We can solve this problem using suffix trees, but constructing the suffix tree itself seems to be more complex in terms of both time and space complexity.

We can solve this problem using a better approach which will revolve around with a center for every single character.

For each position in the string we store an upper and lower pointer that tracks the upper and lower bounds of the largest palindrome centered at that position.

For instance, position 2 in the string "racecar" would start as:

image

At this point, the longest known palindrome at position 2 is the single character 'c'. We then increment the upper pointer and decrement the lower pointer and compare their respective values.

image

Since the upper and lower values are not the same, we stop and now know that the longest palindrome centered at position 2 is 'c'. We then start the process again at the next string position, 3.

image

We increment and decrement the upper and lower pointers and see that they are equal. Our current longest palindrome centered at position 3 is now 'cec'.

image

Since they were equal, we increment and decrement the pointers again and see that they are still equal. Our new longest palindrome centered at position 3 is now 'aceca'.

image

We continue incrementing and decrementing the upper and lower pointers until they don't match or they hit one of the ends of the string.

image

Since our pointers are equal, we increment and decrement them again. We hit an end of the string and the pointers are equal so we know that our longest palindrome centered at position 3 is 'racecar'.

We're done with position 3 and continue this same process again at position 4. We'll do this until we've covered every position in the string.

NOTE: We initially assumed that the palindrome had an odd length. This algorithm works for even palindromes as well. The only change we make is that when we initialize the pointers, instead of having the lower and upper pointer point to the same position we have the upper pointer point at the next position. Everything else with the algorithm remains the same. i.e. The initial pointers for an even palindrome 'centered' at position 3 would look like:

image

Runtime:

Worst-Case: O(N^2)

Best-Case: O(N)

The worst case is achieved when the string is a single repeated character because every substring is a palindrome.

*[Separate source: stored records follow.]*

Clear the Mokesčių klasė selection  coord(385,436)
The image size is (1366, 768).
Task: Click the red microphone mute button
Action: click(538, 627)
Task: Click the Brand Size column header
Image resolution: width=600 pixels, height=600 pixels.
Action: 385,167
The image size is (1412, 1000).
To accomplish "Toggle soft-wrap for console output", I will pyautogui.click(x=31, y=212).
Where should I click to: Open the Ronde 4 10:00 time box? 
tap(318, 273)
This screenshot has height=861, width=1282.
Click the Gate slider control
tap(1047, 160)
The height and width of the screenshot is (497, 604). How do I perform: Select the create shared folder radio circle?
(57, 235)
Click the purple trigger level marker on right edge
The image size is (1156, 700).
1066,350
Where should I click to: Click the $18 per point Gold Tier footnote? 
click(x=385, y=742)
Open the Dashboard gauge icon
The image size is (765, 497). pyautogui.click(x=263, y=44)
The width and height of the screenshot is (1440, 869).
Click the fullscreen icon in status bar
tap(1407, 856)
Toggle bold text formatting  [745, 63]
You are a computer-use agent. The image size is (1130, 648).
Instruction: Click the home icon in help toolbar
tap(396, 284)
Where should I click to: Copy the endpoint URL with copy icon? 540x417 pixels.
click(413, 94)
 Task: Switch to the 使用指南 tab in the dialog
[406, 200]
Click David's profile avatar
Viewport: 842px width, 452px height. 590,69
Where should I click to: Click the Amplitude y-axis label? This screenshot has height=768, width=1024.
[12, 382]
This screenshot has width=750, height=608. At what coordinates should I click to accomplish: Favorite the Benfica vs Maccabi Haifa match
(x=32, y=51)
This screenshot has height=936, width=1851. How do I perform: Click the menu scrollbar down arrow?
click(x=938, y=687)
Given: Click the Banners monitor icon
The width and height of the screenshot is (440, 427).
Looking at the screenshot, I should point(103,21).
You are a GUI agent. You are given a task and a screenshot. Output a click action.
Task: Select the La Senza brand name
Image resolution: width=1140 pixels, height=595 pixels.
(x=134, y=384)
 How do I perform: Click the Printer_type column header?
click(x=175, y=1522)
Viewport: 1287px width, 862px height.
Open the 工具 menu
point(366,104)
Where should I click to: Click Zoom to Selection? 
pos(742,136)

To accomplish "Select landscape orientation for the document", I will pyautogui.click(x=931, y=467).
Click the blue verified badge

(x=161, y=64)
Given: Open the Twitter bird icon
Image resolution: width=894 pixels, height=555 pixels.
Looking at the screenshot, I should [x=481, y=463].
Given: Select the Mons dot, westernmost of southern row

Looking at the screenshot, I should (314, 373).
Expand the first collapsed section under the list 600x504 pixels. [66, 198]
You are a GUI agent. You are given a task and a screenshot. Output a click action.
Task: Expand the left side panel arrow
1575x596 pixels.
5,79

The best case is achieved when the string contains no palindromes.

Typically if a string only contains a single palindrome (the fewer the better), the closer to O(N) it will run. This is because every time it checks a position in the string, it checks the character before and after that position, and if they don't match then it stops looking for the palindrome. Positions in the string can be discarded after only one lookup if that position doesn't have a palindrome, so if there are no palindromes you only do N comparisons.